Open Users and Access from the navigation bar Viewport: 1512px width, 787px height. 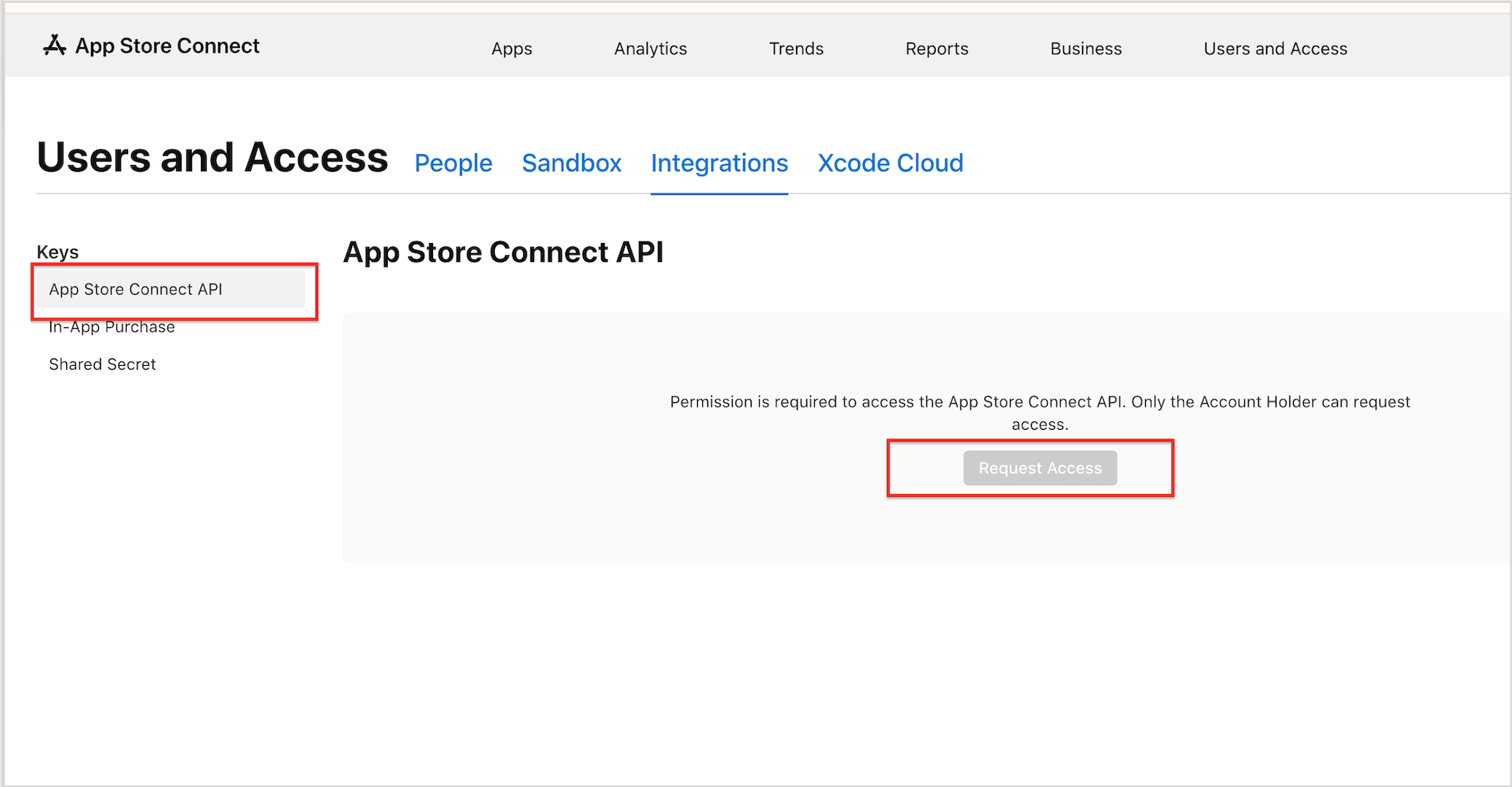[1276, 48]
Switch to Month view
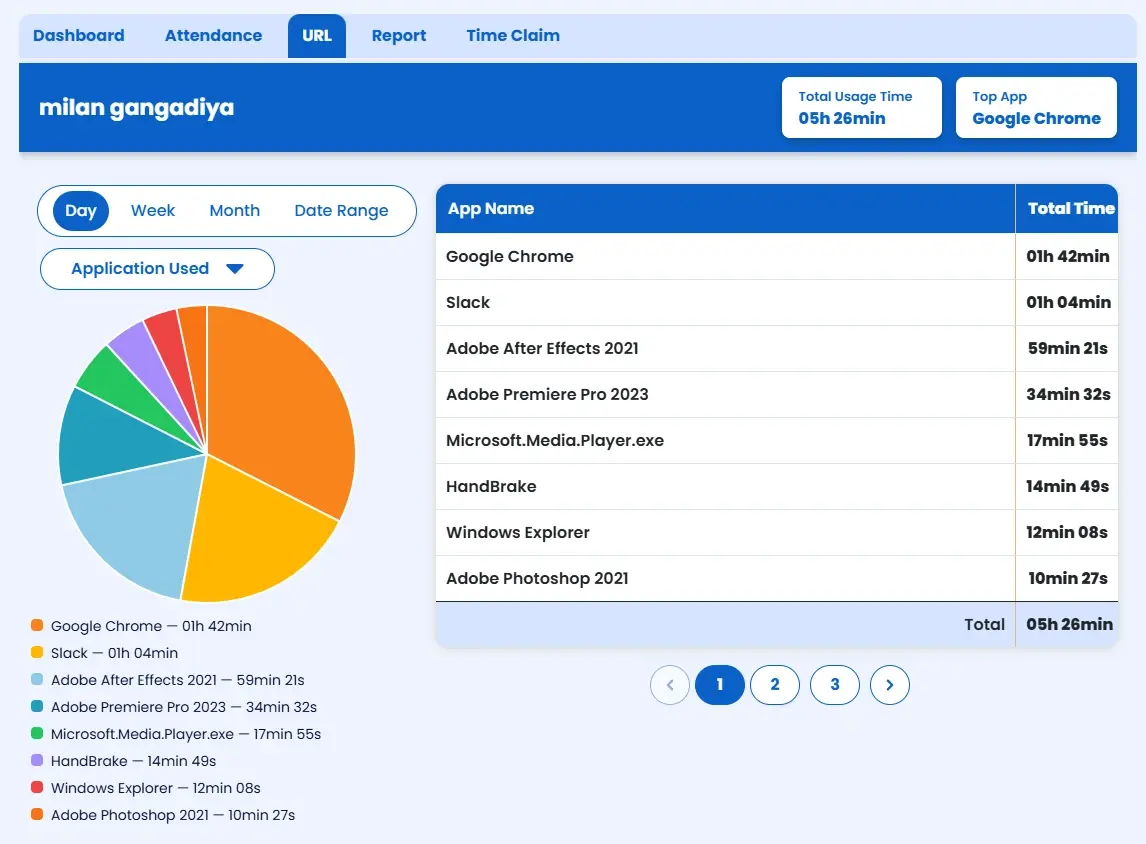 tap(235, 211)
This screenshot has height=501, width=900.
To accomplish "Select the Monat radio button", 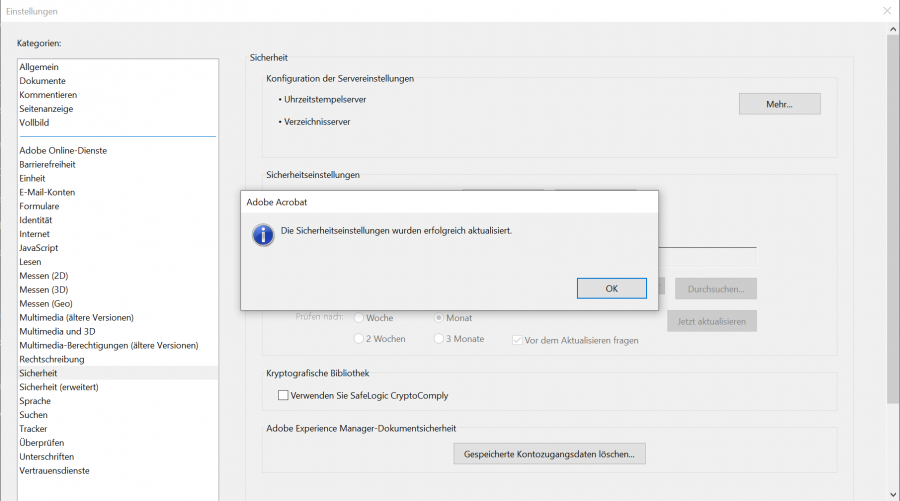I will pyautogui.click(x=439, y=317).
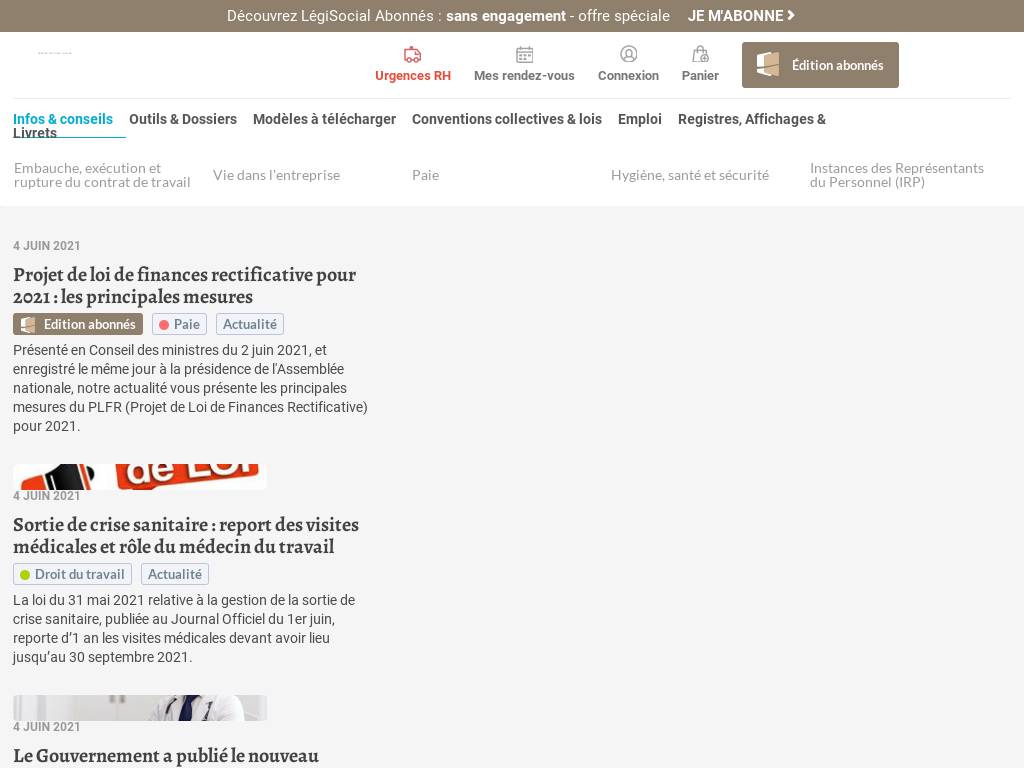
════════
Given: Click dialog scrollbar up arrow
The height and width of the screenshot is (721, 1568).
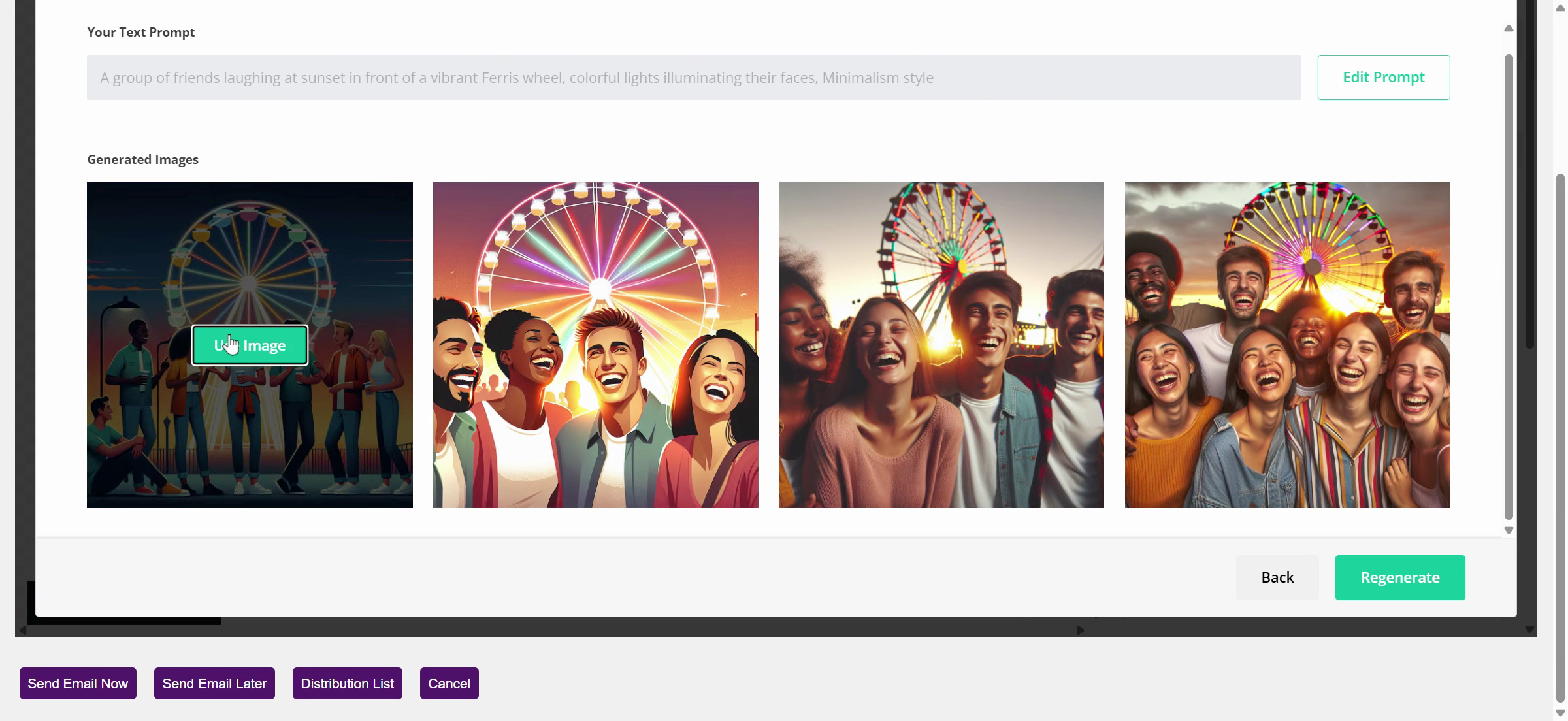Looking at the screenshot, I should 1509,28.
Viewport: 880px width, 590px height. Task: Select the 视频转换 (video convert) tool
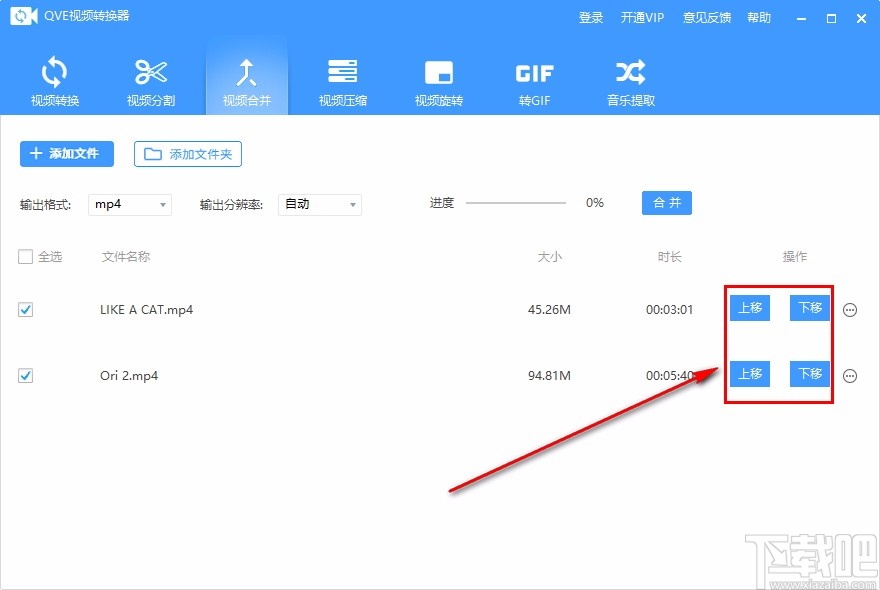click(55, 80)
════════
Given request:
Give again, without the pictures, the part of the listing that opens with the line containing "Viewport: 880px width, 590px" and closes with the line containing "click(55, 80)".

The result:
Viewport: 880px width, 590px height. Task: Select the 视频转换 (video convert) tool
click(55, 80)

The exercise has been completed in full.